:: Exercise details ::
Output the records in full, exactly as given.

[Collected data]

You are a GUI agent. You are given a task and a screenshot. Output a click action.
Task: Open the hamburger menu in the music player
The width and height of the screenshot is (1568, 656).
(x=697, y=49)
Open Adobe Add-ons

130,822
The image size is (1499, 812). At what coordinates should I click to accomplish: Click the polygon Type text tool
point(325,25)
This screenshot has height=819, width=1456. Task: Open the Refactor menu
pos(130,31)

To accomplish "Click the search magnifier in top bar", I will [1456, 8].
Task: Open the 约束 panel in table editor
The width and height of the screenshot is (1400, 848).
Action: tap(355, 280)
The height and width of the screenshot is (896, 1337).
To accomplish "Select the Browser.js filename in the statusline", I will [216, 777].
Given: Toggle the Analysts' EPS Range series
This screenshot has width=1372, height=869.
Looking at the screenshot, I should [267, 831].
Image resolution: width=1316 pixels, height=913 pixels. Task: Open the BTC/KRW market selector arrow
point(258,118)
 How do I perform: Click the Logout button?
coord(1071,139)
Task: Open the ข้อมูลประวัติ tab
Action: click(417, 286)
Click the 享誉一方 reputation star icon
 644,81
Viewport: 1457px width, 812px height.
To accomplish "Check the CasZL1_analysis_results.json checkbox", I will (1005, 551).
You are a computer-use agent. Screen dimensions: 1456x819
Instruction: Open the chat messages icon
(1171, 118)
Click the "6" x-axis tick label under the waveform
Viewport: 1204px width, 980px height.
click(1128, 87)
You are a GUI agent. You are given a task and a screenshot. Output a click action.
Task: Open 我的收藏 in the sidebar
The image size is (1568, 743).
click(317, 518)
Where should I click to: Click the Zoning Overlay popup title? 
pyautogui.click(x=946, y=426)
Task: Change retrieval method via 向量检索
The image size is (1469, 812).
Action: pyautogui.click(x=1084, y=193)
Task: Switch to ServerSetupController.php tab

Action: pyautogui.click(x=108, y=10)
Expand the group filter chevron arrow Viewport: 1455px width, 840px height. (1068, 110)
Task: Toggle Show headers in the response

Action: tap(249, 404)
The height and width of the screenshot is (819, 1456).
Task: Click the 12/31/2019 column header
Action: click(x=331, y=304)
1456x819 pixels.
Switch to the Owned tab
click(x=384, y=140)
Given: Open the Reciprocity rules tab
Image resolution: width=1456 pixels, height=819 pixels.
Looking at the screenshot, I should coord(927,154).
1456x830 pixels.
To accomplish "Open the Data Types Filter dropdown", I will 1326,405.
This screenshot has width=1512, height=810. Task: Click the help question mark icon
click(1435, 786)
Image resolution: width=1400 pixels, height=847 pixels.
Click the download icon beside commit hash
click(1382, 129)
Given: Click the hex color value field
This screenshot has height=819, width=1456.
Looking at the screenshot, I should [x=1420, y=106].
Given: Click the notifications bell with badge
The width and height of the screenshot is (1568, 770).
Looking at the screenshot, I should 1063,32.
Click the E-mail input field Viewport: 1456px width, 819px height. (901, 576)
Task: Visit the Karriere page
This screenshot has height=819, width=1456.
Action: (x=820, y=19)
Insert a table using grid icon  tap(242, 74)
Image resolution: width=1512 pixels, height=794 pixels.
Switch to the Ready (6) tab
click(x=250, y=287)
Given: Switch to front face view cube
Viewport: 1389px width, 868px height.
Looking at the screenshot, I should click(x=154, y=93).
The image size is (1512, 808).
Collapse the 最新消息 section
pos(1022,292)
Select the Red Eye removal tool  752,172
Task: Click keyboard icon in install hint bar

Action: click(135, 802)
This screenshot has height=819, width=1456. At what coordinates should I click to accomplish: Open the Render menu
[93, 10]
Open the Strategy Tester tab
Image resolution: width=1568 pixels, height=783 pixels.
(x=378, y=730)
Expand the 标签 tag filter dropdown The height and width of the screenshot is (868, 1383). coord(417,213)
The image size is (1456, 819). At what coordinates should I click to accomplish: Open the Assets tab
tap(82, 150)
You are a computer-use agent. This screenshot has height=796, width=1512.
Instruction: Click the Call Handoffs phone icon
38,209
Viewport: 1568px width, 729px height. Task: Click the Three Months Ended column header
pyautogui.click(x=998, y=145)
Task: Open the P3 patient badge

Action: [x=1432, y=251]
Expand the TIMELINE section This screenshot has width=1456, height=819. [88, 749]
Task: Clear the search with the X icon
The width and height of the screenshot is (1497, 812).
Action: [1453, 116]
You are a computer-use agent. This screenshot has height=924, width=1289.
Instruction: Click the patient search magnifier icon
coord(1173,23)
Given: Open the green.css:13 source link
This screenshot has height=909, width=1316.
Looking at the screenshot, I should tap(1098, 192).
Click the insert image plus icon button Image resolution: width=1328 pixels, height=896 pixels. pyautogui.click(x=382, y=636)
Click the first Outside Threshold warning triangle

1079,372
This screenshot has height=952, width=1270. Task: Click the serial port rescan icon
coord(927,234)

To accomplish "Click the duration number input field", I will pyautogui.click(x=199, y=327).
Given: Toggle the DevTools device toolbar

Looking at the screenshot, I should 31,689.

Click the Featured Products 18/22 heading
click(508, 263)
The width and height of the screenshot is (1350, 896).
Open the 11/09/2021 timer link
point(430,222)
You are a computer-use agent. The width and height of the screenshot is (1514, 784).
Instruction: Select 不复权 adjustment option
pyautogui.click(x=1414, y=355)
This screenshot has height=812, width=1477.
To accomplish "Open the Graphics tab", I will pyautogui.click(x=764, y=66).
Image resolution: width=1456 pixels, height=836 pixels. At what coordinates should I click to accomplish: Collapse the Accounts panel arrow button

:: Task response ::
You are a GUI agent. You are given a task and a screenshot. Output a click action.
Task: Open the hamburger menu in the music player
The width and height of the screenshot is (1568, 656).
(x=697, y=49)
Open Adobe Add-ons

130,822
The image size is (1499, 812). At what coordinates should I click to accomplish: Click the polygon Type text tool
point(325,25)
This screenshot has height=819, width=1456. Task: Open the Refactor menu
pos(130,31)

To accomplish "Click the search magnifier in top bar", I will [1456, 8].
Task: Open the 约束 panel in table editor
The width and height of the screenshot is (1400, 848).
Action: tap(355, 280)
The height and width of the screenshot is (896, 1337).
To accomplish "Select the Browser.js filename in the statusline", I will [216, 777].
Given: Toggle the Analysts' EPS Range series
This screenshot has width=1372, height=869.
Looking at the screenshot, I should [267, 831].
Image resolution: width=1316 pixels, height=913 pixels. Task: Open the BTC/KRW market selector arrow
point(258,118)
 How do I perform: Click the Logout button?
coord(1071,139)
Task: Open the ข้อมูลประวัติ tab
Action: click(417, 286)
Click the 享誉一方 reputation star icon
 644,81
Viewport: 1457px width, 812px height.
To accomplish "Check the CasZL1_analysis_results.json checkbox", I will (1005, 551).
You are a computer-use agent. Screen dimensions: 1456x819
Instruction: Open the chat messages icon
(1171, 118)
Click the "6" x-axis tick label under the waveform
Viewport: 1204px width, 980px height.
click(1128, 87)
You are a GUI agent. You are given a task and a screenshot. Output a click action.
Task: Open 我的收藏 in the sidebar
The image size is (1568, 743).
click(317, 518)
Where should I click to: Click the Zoning Overlay popup title? 
pyautogui.click(x=946, y=426)
Task: Change retrieval method via 向量检索
The image size is (1469, 812).
Action: pyautogui.click(x=1084, y=193)
Task: Switch to ServerSetupController.php tab

Action: pyautogui.click(x=108, y=10)
Expand the group filter chevron arrow Viewport: 1455px width, 840px height. (1068, 110)
Task: Toggle Show headers in the response

Action: tap(249, 404)
The height and width of the screenshot is (819, 1456).
Task: Click the 12/31/2019 column header
Action: click(x=331, y=304)
1456x819 pixels.
Switch to the Owned tab
click(x=384, y=140)
Given: Open the Reciprocity rules tab
Image resolution: width=1456 pixels, height=819 pixels.
Looking at the screenshot, I should coord(927,154).
1456x830 pixels.
To accomplish "Open the Data Types Filter dropdown", I will 1326,405.
This screenshot has width=1512, height=810. Task: Click the help question mark icon
click(1435, 786)
Image resolution: width=1400 pixels, height=847 pixels.
Click the download icon beside commit hash
click(1382, 129)
Given: Click the hex color value field
This screenshot has height=819, width=1456.
Looking at the screenshot, I should [x=1420, y=106].
Given: Click the notifications bell with badge
The width and height of the screenshot is (1568, 770).
Looking at the screenshot, I should 1063,32.
Click the E-mail input field Viewport: 1456px width, 819px height. (901, 576)
Task: Visit the Karriere page
This screenshot has height=819, width=1456.
Action: (x=820, y=19)
Insert a table using grid icon  tap(242, 74)
Image resolution: width=1512 pixels, height=794 pixels.
Switch to the Ready (6) tab
click(x=250, y=287)
Given: Switch to front face view cube
Viewport: 1389px width, 868px height.
Looking at the screenshot, I should click(x=154, y=93).
The image size is (1512, 808).
Collapse the 最新消息 section
pos(1022,292)
Select the Red Eye removal tool  752,172
Task: Click keyboard icon in install hint bar

Action: click(135, 802)
This screenshot has height=819, width=1456. At what coordinates should I click to accomplish: Open the Render menu
[93, 10]
Open the Strategy Tester tab
Image resolution: width=1568 pixels, height=783 pixels.
(x=378, y=730)
Expand the 标签 tag filter dropdown The height and width of the screenshot is (868, 1383). coord(417,213)
The image size is (1456, 819). At what coordinates should I click to accomplish: Open the Assets tab
tap(82, 150)
You are a computer-use agent. This screenshot has height=796, width=1512.
Instruction: Click the Call Handoffs phone icon
38,209
Viewport: 1568px width, 729px height. Task: Click the Three Months Ended column header
pyautogui.click(x=998, y=145)
Task: Open the P3 patient badge

Action: [x=1432, y=251]
Expand the TIMELINE section This screenshot has width=1456, height=819. [88, 749]
Task: Clear the search with the X icon
The width and height of the screenshot is (1497, 812).
Action: [1453, 116]
You are a computer-use agent. This screenshot has height=924, width=1289.
Instruction: Click the patient search magnifier icon
coord(1173,23)
Given: Open the green.css:13 source link
This screenshot has height=909, width=1316.
Looking at the screenshot, I should tap(1098, 192).
Click the insert image plus icon button Image resolution: width=1328 pixels, height=896 pixels. pyautogui.click(x=382, y=636)
Click the first Outside Threshold warning triangle

1079,372
This screenshot has height=952, width=1270. Task: Click the serial port rescan icon
coord(927,234)

To accomplish "Click the duration number input field", I will pyautogui.click(x=199, y=327).
Given: Toggle the DevTools device toolbar

Looking at the screenshot, I should 31,689.

Click the Featured Products 18/22 heading
click(508, 263)
The width and height of the screenshot is (1350, 896).
Open the 11/09/2021 timer link
point(430,222)
You are a computer-use agent. The width and height of the screenshot is (1514, 784).
Instruction: Select 不复权 adjustment option
pyautogui.click(x=1414, y=355)
This screenshot has height=812, width=1477.
To accomplish "Open the Graphics tab", I will pyautogui.click(x=764, y=66).
Image resolution: width=1456 pixels, height=836 pixels. At what coordinates should I click to accomplish: Collapse the Accounts panel arrow button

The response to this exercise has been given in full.